Se llamaba Pássel y era el pastor alemán más bonito que he visto. Lo quería con locura, era mi compañero inseparable, me buscaba en el colegio, o en la zapatería de la madre de un amigo cuando se le escapaba a mi abuela de la huerta. Se le iluminaba la mirada cuando me veía.
También lloré cuando murió, joder si lloré, como nunca he llorado. Tuve más perros, pero ninguno sustituyó al Pássel.
Un desamor se cura con un nuevo amor; la carencia por la desaparición de un animal también, en ocasiones. Aunque tu recuerdo por Pássel es imperecedero. Te entiendo perfectamente.
Yo tengo un caniche que adopté hace un par de años. Pepito. Está ciego y tiene quince años. Su ama padecía de Alzhaimer — era una vecina mía — y no me quedó más remedio que hacerme cargo del animal. Celia está ilusionada con él, le mima y le adora. Y yo le digo, con todo el dolor de mi corazón, que a Pepito le queda poca vida.

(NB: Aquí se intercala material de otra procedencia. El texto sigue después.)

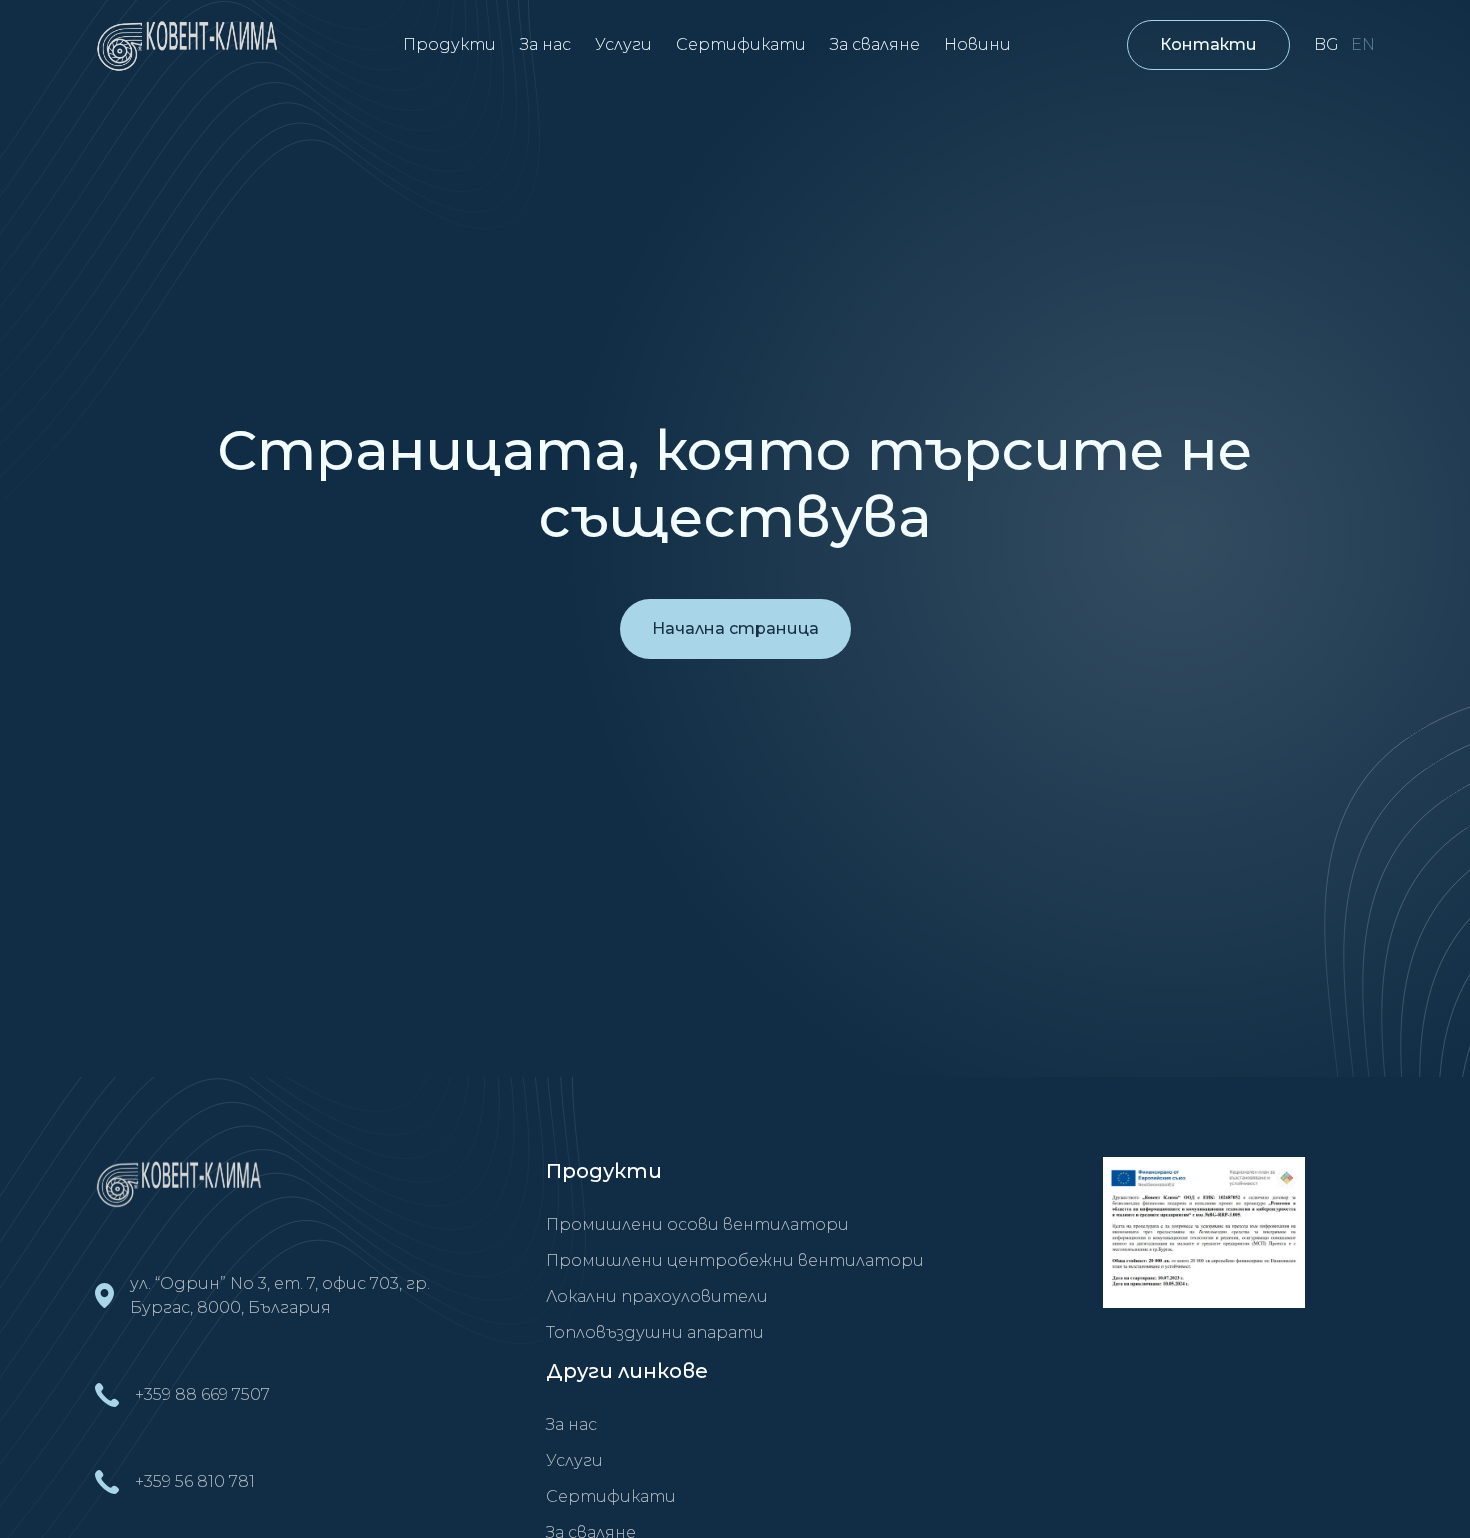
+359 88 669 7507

El otro día le instalé una cesta y me lo llevé a El Retiro en la bici. No te lo vas a creer, Lizard, pero ver como Pepito jugaba y se revolcaba en la hierba me hizo sentirme más persona. Yo no tengo hijos (que yo sepa…) A pesar de los consejos del veterinario, le doy de comer a escondidas de Celia. Para lo que le queda de vida, quiero que disfrute y sea feliz. Como Celia lea esto me corre a hostias…
Un abrazo, Lizard. Me hubiera gustado conocer a Pássel.